Yet Humboldt’s real gift was not for anatomising life but for envisioning it as a single, Gaia-like process. “Nature is a living whole,” he said, “not a dead aggregate.” Andrea Wulf identifies the crucial epiphany as coming during an ascent of the Ecuadorian volcano Chimborazo, after which Humboldt produced his Naturgemälde, a map synthesising his insights into plant distribution as determined by altitude, climate and other environmental factors. In essence, it was the first ever ecological study.

Unfortunately it was a younger German scientist Ernst Haeckel who coined the term and established ecology as a major discipline. Therein lies a peculiar irony of Humboldt’s legacy.
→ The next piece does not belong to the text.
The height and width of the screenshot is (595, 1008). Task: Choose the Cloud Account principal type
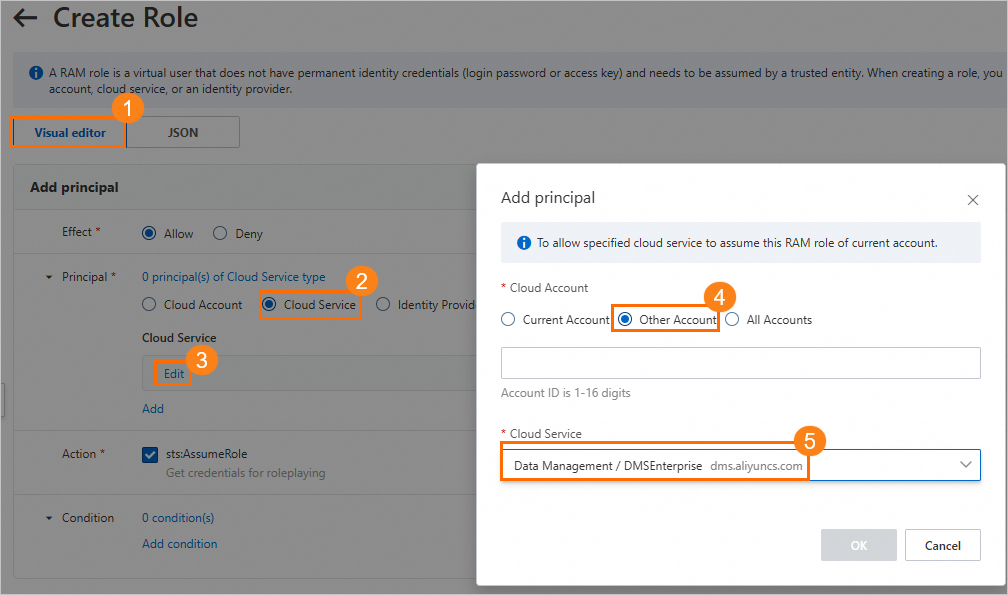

Wulf shows how there are no decisive theories or definitive books associated with his massive achievements. Darwin may have relentlessly mined Humboldt’s multi-volume works and underlying the Englishman’s journey aboard the Beagle one can easily perceive the influence and example of Humboldt’s earlier odyssey but it is the former who is a household name.

Wulf therefore places alongside her central narrative several tributary accounts of the other significant 19th-century figures who shaped our modern relationship with nature. These include Darwin and Haeckel but also two Americans, Henry David Thoreau and John Muir. Humboldt’s impact is everywhere in their books and lives and these ancillary portraits help us to see more clearly the true qualities of the older scientist.

Humboldt’s originality and impact lay not just in his capacity to see nature as a whole but in his ability to move from radically different perspectives. He could scrutinise a plant or lichen down to the cellular level but relate the microscopic detail to the totality of life. It is no coincidence that his last, five-volume work was called Cosmos.

Wulf is largely uninterested in Humboldt’s sex life – but then so was Humboldt – and she barely squares his republicanism with his later time as chamberlain to a repressive monarch. What the author seeks to unravel is Humboldt’s lifelong Ulyssean quest for nature. In this she offers us the most complete picture of one of most complete naturalists who has ever lived.

The Invention of Nature: the Adventures of Alexander von Humboldt, the Lost Hero of Science by Andrea Wulf is published by John Murray (473pp, £25)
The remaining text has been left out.